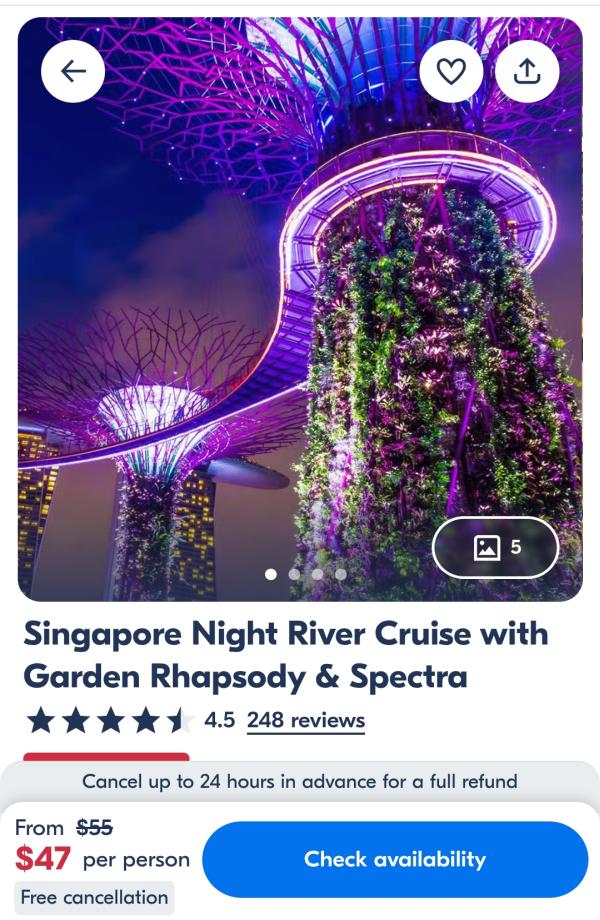Tap the 4.5 rating score

(219, 720)
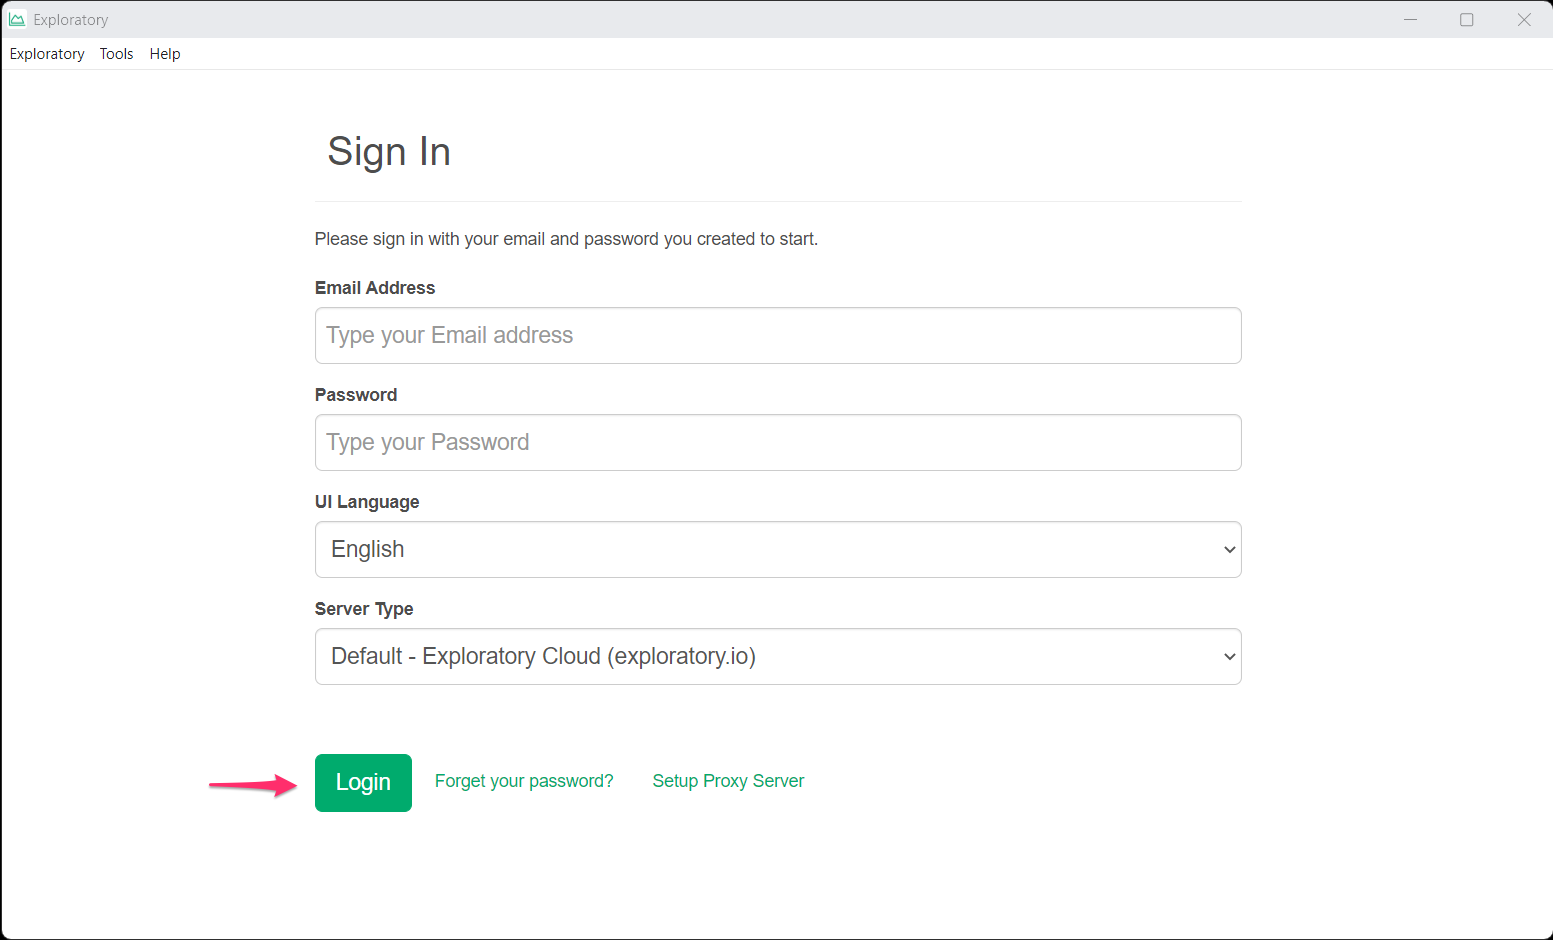The image size is (1553, 940).
Task: Maximize the Exploratory window
Action: [1466, 19]
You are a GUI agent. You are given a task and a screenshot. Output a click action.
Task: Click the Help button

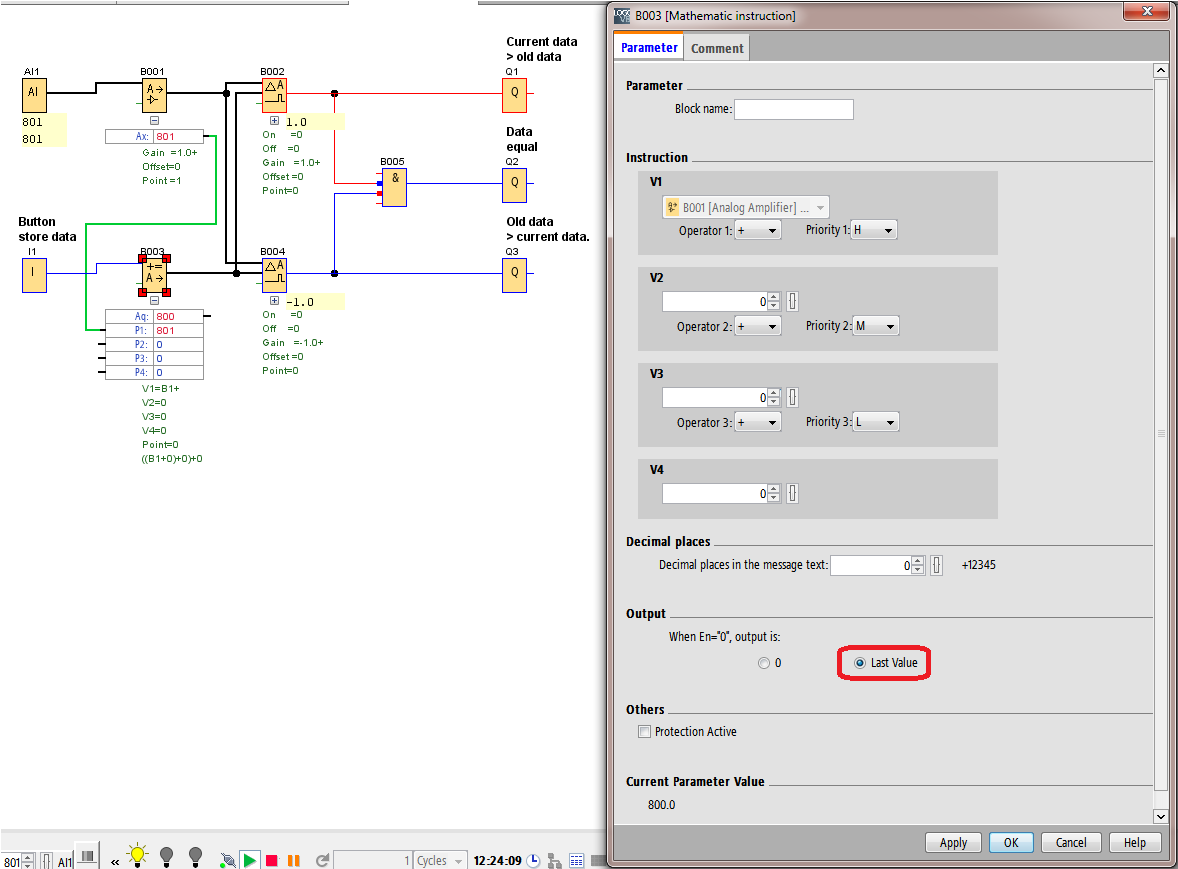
_ _ _ _
▸ Task item: The reply needs to repeat exactly the line containing "You are a GUI" and each line after it, through the final line of the entries above, and to skip the pictures.

▸ Your response:
You are a GUI agent. You are given a task and a screenshot. Output a click action.
Task: Click the Help button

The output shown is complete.